# Record list:
● ● ● ● ● ● ●

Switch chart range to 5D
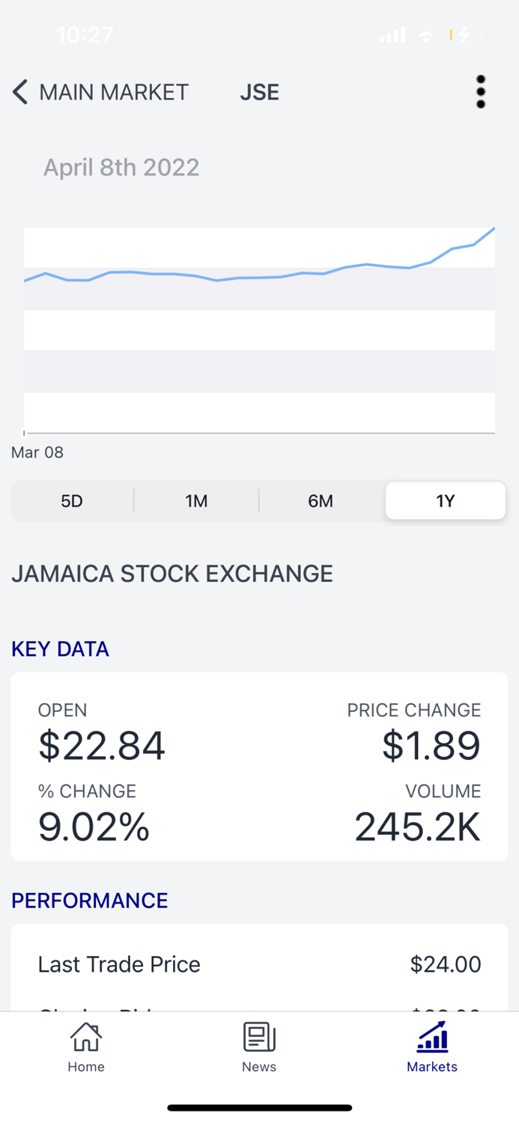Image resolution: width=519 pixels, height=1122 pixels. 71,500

● ● ● ● ● ● ●

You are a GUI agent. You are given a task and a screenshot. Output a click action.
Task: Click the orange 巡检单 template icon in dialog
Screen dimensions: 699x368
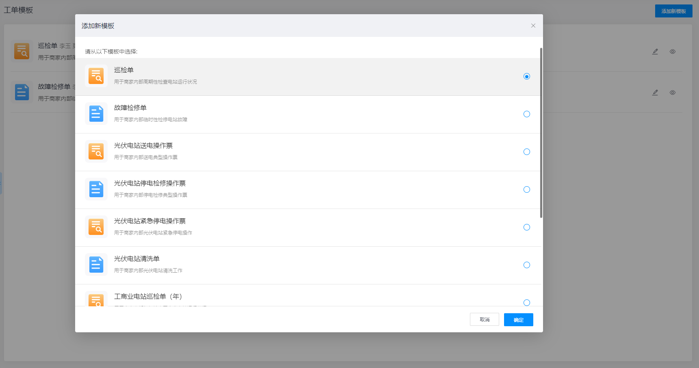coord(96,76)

● ● ● ● ● ● ●

From the line with "You are a GUI" up to and including the line with "coord(96,76)", write the lines out again with "orange" changed to "blue" and nothing else altered. Leave out the pictures.

You are a GUI agent. You are given a task and a screenshot. Output a click action.
Task: Click the blue 巡检单 template icon in dialog
Screen dimensions: 699x368
coord(96,76)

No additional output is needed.